03 maggio 2017 18:29

1. Levante, Diamante
Non si capisce bene se intende la preziosa tra le pietre, o la località di villeggiatura sulla costa tirrenica della Calabria: ma poi la vaghezza è un passepartout che apre questo tipo di ballate, “oltre sogni infranti” che chissà. “Fidati di me” di recente lo dicono in tanti, tipo Beppe Grillo o Theresa May, e lo canta la fascinosa tra le alt-cantautrici, in questo momento epico nell’album Nel caos di stanze stupefacenti. Ma fidarsi del suo charme, delle sue fughe dall’ortodossia verso un pop appena più interessante è assai più facile che fidarsi dei politici lunatici.

2. Sarah Stride, I barbari
“Il cielo era pieno solo di se stesso / non erano ancora arrivati gli invadenti / a rovesciarne il senso / a renderlo più basso”. Il dramma della storia del mondo in un paio di righe colme di presagio e di possibilità perse per strada. È il mistero di questa cantante forse chiamata a grandi cose, tipo a un festival del Valhalla industriale in cui la voce del verbo stridere ha un ancoraggio melodico e un riferimento in Mia Martini.
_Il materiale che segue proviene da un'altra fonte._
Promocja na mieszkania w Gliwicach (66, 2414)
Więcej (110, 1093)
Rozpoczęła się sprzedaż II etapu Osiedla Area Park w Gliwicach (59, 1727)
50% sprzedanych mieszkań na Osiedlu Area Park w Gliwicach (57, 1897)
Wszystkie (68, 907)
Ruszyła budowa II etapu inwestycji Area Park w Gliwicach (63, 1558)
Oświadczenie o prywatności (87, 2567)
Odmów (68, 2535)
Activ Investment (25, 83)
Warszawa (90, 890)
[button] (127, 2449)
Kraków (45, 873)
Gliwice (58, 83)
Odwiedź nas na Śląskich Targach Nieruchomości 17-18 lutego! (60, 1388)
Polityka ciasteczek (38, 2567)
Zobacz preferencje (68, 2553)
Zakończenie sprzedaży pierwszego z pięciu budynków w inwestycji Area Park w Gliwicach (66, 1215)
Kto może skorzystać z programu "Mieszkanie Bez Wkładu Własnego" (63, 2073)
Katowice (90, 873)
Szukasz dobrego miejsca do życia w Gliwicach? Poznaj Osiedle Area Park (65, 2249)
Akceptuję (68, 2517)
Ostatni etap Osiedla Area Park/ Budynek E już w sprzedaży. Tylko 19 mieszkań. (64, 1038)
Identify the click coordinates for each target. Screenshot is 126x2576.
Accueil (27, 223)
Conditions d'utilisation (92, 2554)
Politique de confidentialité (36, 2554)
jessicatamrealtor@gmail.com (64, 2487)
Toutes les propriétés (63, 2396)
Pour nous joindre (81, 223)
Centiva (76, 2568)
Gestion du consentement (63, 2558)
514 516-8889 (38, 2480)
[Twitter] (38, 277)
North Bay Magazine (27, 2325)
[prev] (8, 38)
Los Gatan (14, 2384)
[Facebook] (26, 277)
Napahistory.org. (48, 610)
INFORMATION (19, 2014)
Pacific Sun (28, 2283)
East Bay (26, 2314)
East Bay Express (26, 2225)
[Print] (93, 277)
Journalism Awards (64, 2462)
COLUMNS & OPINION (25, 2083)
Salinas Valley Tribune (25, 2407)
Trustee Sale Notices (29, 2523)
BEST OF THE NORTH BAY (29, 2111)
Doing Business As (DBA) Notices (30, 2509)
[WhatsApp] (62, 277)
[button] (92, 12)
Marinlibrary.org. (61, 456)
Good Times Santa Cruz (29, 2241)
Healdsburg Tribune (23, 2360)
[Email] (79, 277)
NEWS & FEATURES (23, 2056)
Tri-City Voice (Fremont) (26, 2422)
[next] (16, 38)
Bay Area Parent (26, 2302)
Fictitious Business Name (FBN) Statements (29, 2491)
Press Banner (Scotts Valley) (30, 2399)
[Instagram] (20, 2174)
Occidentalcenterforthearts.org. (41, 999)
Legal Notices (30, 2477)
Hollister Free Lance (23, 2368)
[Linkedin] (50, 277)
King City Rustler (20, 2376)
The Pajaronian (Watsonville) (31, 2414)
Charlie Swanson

Lei è milanese, “Stride” si pronuncia all’italiana, e con il suo ep, Schianto, fa quattro passi in un delirio molto interessante e nuovo.

3. Beatrix Players, Lady of the lake
Un’inglese, un’australiana, una spagnola, arpeggi di pianoforte a cascata, violoncelli e volate vocali a volontà: come una trinità di cucciole di Kate Bush scese da una cima tempestosa, o almeno da un’altura londinese tipo Prim-rose Hill a infondere beatitudine sonora con un album ricco di buone composizioni ben eseguite, Magnified. Prog classicheggiante, da camera, che vive di emozioni ben controllate, da romantiche diplomate al conservatorio. La parola chiave è “immersiva”: che sia Ofelia o un altro caso di annegamento, è musica che avvolge.